Муж в сумерках тащит меня за руку по каким-то закоулкам, через дырку в заборе. Подводит к зданию, хлебный горячий запах от которого обнимает весь надвокзальный старый район.
Негромко спрашивает
- Ты какого хочешь? Саратовский калач, или Донской взять?
А мне всё равно. Так хочется есть, что хоть черный, хоть серый, хоть калач, хоть каравай. Лишь бы дали
- Даду-у-т. Куда они денутся!
Мы ровесники.
Муж - высокий, тонкий как стилет, девятнадцатилетний. Курсантик мореходки.
Миха...
В чудесной, качественной морской форме(всё натуральное - шерсть, хлопок, фланель).

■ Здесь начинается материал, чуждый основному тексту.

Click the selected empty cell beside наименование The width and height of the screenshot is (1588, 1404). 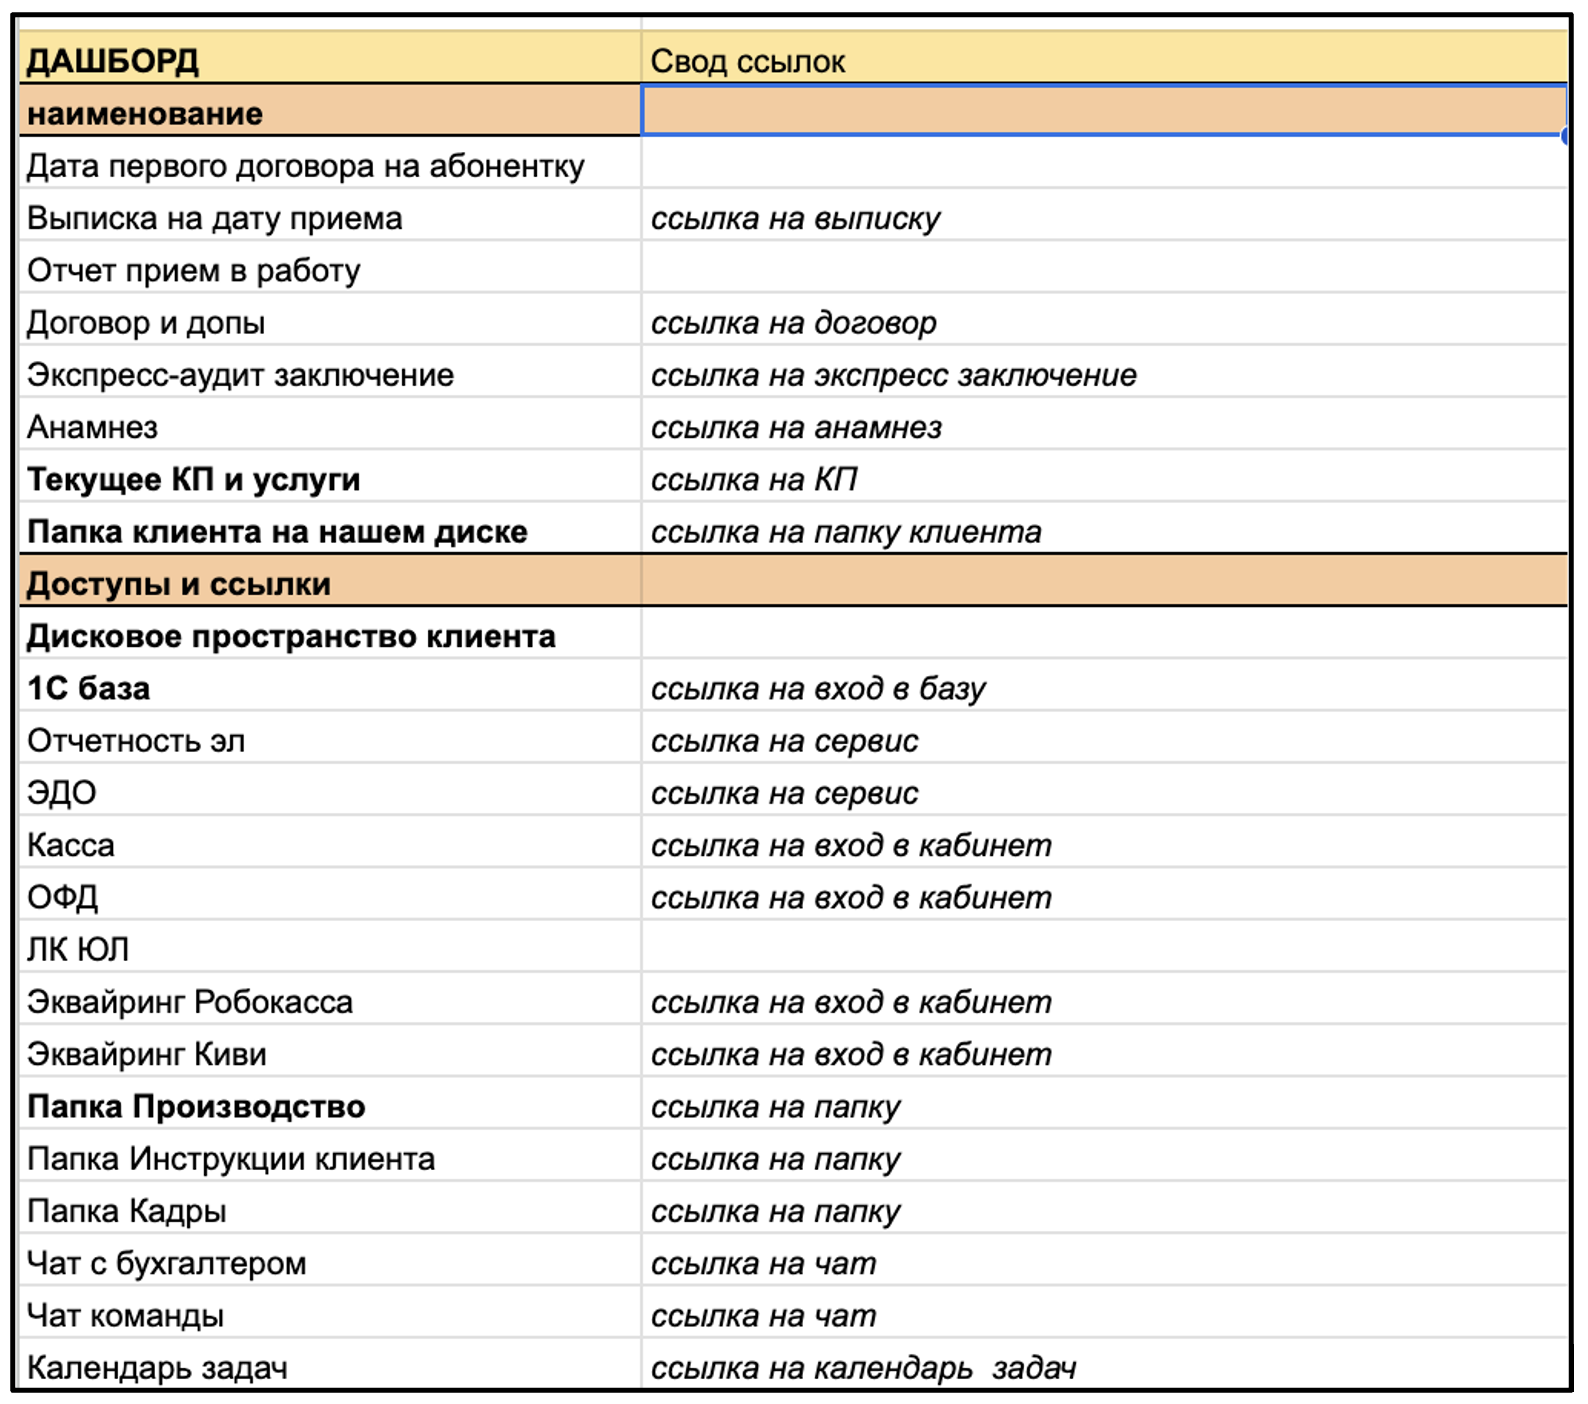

На голове "мичманка", фуражка с козырьком и эмблемой училища. Шинель черная, расходящаяся длинным разрезом сзади, почти до пят.
Прямо кавалерист революции. Сам такую выбрал. Франт и эстет.
На дворе семьдесят четвертый год двадцатого века.
В воздухе сырость. Быстро темнеет. Я жду особо не высовываясь, возле забора.
Невдалеке, по улице, от Братского к Центральному рынку, дрожа, дребезжа и звеня, прокатывается трамвай, растворясь в узком тёмном тоннеле улочки.
От запаха пекущегося хлеба и вкусного ожидания даже слегка сводит живот.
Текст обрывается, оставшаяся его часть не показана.